Court quashes North Van order for homeowner to fix high-risk creek

The district's demands were unreasonable, a B.C. Supreme Court judge has ruled, despite the risk of flooding.
District of North Vancouver homeowner Gary Wilson shows where Panorama Creek flows through his Deep Cove property in December 2018. | Mike Wakefield / North Shore News files

A B.C. Supreme Court judge has quashed an order from the District of North Vancouver demanding that a Deep Cove man fix the retaining walls he built to prevent Panorama Creek from eroding and flooding his property.

In 2015, District of North Vancouver council passed a resolution that declared Gary Wilson’s Panorama Drive property “unsafe” because retaining walls were partially collapsing, putting them at risk of flooding not only Wilson’s property but the ones below.

Wilson’s home physically straddles the creek, which frequently jumps its banks during heavy rain events.

The district required Wilson to submit a remediation plan to address the creek on his property. That plan had to be signed off by geotechnical engineers and Wilson had to agree to carry out the work. When Wilson didn’t comply, the district filed a petition in B.C. Supreme Court that asked for a judge’s order to force him to.

Wilson filed his own petition for judicial review, arguing council’s decision was unreasonable.

Wilson argued that any repairs he made to the retaining wall would be undone by boulders and logs washing down the creek from district-owned property above. Wilson said the district should first build a debris guard of some kind upstream from his property.

The case was the subject of protracted procedural delays in court. In a decision handed down Sept. 29 and published on Nov. 18, Justice Michael Tammen sided with Wilson.

At the time of the council’s 2015 decision, the district had a policy to “assist homeowners, who, through no fault of their own, are faced with financial hardship as a result of drainage problems,” but the district staff report before council made no mention of that policy, Tammen noted.

Wilson flagged that policy for district staff, who told him it didn’t apply to him because the “drainage problems causing the unsafe condition on the property were not caused by natural water flow but rather by alteration of the Panorama Creek channel due to the walls in the channel,” an affidavit from district staff stated.

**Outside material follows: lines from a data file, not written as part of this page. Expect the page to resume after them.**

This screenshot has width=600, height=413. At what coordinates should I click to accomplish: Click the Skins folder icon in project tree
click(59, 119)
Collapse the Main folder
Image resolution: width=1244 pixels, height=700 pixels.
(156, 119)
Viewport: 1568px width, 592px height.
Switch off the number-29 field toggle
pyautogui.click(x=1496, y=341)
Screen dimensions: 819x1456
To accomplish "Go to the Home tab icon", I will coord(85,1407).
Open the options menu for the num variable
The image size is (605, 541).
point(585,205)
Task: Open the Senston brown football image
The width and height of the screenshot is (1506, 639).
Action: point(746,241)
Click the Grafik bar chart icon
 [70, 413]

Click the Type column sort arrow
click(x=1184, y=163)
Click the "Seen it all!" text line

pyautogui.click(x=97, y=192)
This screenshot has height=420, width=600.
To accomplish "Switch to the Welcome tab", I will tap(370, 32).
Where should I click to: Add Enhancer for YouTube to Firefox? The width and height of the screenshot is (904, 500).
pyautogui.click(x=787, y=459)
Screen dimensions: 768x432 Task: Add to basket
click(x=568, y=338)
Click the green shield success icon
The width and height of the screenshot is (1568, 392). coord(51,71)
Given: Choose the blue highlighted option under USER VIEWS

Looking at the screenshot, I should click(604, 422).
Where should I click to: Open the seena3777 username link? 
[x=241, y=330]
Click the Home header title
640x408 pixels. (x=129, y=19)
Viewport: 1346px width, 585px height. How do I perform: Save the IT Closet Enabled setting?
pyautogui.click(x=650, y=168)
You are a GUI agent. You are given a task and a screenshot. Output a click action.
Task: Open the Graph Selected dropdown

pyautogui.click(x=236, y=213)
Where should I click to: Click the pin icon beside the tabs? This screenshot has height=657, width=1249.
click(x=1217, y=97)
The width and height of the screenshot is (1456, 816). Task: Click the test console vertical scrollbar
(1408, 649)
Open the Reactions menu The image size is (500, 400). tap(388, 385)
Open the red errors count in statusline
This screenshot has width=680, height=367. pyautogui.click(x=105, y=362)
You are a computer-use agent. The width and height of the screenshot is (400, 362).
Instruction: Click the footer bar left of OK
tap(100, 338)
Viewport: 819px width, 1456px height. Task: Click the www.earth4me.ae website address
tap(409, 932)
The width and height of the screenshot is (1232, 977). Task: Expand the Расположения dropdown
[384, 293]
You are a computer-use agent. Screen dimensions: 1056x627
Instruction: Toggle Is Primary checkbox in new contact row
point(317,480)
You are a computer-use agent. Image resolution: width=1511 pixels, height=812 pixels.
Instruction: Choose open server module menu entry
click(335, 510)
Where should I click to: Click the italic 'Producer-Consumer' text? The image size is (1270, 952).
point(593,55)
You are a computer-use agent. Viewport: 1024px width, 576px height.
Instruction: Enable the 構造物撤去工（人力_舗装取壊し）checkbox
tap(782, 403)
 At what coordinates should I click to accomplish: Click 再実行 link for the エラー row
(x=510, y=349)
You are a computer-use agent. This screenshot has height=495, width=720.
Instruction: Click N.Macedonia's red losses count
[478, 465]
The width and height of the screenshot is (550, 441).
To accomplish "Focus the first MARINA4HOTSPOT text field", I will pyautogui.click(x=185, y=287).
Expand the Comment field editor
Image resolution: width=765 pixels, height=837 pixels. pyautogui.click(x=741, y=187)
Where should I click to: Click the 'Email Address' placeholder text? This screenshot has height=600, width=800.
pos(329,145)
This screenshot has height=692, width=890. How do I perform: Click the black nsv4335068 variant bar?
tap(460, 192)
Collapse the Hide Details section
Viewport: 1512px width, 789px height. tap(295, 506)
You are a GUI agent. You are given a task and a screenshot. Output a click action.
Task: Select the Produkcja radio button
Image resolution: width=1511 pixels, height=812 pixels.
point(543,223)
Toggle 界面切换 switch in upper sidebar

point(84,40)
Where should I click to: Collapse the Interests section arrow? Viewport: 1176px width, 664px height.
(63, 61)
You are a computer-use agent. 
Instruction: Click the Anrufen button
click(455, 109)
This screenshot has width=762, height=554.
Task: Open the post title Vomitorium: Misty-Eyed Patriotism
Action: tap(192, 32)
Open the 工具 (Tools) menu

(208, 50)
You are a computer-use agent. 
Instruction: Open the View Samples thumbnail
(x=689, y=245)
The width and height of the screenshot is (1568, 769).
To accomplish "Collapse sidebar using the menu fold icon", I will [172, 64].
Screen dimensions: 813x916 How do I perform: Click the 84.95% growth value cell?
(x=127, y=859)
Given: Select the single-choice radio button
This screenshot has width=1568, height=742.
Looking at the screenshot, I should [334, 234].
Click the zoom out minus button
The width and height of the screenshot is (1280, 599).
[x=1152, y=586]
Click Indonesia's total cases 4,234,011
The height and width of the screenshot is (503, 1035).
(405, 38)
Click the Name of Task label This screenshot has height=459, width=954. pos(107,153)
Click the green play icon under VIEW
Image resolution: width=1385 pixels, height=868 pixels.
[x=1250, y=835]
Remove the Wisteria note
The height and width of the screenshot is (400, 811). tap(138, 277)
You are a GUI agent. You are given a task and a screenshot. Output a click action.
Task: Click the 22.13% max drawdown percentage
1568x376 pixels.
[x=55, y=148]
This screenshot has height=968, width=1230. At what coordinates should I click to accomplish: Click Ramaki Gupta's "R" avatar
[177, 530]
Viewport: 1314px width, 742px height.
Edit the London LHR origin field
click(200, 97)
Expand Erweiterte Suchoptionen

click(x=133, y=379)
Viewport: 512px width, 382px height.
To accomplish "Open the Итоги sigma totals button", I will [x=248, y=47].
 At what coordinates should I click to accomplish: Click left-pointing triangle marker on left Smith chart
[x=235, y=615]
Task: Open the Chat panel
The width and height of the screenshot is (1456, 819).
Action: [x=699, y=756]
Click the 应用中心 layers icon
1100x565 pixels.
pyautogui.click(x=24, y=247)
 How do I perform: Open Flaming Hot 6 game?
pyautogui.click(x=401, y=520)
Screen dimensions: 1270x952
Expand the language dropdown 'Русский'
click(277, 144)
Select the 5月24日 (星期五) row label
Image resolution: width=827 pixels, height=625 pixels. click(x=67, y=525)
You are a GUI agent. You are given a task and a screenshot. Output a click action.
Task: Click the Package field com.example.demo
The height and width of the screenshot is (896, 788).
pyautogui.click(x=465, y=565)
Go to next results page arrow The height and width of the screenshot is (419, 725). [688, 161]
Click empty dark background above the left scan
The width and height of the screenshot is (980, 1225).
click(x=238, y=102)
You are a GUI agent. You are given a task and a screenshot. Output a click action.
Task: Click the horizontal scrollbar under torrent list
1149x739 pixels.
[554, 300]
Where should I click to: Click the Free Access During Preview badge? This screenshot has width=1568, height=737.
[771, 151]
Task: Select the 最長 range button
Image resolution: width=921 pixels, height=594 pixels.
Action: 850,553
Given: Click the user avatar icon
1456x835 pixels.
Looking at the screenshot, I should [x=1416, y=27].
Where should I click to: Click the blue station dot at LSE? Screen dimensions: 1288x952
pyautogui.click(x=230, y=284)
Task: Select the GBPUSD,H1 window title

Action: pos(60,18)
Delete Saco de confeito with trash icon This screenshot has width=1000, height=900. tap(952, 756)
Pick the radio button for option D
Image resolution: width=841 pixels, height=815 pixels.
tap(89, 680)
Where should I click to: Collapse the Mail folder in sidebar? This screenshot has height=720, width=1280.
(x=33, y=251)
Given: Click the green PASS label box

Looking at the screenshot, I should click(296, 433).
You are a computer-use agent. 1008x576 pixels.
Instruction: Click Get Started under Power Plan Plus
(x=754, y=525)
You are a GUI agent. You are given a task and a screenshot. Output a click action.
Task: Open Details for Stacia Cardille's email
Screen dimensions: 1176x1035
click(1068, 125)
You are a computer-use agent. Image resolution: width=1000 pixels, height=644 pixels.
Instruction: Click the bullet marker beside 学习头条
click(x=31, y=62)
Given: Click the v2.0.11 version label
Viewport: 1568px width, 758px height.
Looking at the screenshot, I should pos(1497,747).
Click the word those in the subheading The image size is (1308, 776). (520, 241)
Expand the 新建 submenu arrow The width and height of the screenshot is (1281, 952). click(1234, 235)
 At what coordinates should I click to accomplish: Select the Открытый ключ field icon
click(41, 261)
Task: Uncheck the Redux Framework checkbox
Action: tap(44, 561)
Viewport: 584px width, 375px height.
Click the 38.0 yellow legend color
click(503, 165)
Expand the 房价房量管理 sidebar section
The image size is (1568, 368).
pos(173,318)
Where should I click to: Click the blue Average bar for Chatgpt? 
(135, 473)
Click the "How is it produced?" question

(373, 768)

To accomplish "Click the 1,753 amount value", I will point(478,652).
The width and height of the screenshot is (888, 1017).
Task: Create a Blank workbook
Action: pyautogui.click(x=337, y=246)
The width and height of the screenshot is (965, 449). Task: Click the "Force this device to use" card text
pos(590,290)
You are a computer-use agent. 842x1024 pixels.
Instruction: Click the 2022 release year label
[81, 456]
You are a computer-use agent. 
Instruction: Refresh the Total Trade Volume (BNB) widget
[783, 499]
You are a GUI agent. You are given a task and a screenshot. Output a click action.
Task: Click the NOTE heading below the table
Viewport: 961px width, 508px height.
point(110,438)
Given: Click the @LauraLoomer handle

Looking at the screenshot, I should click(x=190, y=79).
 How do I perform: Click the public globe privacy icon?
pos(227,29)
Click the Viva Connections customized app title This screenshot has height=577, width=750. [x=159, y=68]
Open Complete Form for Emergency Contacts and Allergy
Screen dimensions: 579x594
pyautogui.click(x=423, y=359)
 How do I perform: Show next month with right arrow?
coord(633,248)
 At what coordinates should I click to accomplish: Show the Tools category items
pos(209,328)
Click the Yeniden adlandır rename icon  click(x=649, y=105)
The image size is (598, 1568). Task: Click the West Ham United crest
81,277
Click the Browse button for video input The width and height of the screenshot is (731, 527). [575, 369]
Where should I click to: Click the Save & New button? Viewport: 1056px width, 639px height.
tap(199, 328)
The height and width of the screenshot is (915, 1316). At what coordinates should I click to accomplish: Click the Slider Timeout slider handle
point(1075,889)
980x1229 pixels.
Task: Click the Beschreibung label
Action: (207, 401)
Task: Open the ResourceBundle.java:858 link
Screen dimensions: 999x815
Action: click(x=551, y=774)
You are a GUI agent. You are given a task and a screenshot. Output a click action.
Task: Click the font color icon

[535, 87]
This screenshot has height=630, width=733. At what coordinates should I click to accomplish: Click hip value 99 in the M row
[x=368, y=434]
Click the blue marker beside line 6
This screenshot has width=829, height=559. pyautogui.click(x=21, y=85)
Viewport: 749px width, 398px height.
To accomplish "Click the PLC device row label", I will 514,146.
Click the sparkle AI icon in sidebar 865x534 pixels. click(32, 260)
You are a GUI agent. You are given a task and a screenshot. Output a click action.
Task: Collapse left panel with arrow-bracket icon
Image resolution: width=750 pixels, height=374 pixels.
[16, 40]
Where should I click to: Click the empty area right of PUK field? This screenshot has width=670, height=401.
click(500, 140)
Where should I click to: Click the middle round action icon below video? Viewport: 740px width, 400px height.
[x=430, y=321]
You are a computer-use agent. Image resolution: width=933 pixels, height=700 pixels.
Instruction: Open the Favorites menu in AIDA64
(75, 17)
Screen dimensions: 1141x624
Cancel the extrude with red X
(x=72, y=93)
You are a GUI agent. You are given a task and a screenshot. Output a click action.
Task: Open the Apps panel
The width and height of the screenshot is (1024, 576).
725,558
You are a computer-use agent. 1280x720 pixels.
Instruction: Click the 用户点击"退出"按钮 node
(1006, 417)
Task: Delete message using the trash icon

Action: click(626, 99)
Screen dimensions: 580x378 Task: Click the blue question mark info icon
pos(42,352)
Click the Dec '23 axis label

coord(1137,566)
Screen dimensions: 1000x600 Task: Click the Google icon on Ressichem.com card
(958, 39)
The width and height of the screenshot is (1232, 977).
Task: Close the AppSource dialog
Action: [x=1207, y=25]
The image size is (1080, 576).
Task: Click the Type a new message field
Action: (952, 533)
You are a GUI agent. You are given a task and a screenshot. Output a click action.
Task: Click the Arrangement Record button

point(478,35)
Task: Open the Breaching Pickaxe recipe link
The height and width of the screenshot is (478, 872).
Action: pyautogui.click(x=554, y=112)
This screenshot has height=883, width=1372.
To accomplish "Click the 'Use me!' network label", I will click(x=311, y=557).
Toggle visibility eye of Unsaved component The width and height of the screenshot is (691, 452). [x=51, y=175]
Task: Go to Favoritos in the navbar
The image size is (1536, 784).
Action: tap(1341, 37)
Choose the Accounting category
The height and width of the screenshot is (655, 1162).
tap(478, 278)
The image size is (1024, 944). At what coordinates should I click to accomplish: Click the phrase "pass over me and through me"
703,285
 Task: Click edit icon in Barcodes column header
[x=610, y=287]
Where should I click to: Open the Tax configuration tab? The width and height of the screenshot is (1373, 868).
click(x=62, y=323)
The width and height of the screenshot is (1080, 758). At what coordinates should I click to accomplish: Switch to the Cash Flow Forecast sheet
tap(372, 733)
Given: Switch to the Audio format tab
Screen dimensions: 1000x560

The judge took issue with that.

“At a minimum, before passing a resolution requiring Mr. Wilson to undertake, at his sole expense, the proposed remediation action, council was obliged to consider the district’s own corporate policy manual. The failure to do so renders the decision unreasonable,” Tammen wrote.

Tammen also addressed Wilson’s argument a remediation plan that only addressed the creek where it flows through his own property would be fruitless.

Wilson submitted affidavits from two engineers who concluded the district’s demand would be “nearly impossible to meet.” That was corroborated by earlier engineering reports already commissioned by the district, Tammen said.

“It would have been known to district staff that there were broader issues at play,” he wrote. “Consulting engineers in 1999 and 2003 had placed Panorama Creek in the high-risk category for debris flood events and made a tentative recommendation for construction of a small debris barrier north of Mr. Wilson’s property on land owned by the district.”

Because of that, the outcome of council’s 2015 resolution was “fatally flawed and clearly unreasonable.” Tammen wrote, concluding, “The matter is remitted to council for reconsideration.”

Tammen then ordered the district to cover a portion of Wilson’s legal costs.

The District of North Vancouver released a statement in response, Friday, saying simply, “We are disappointed with the ruling and are considering our options.”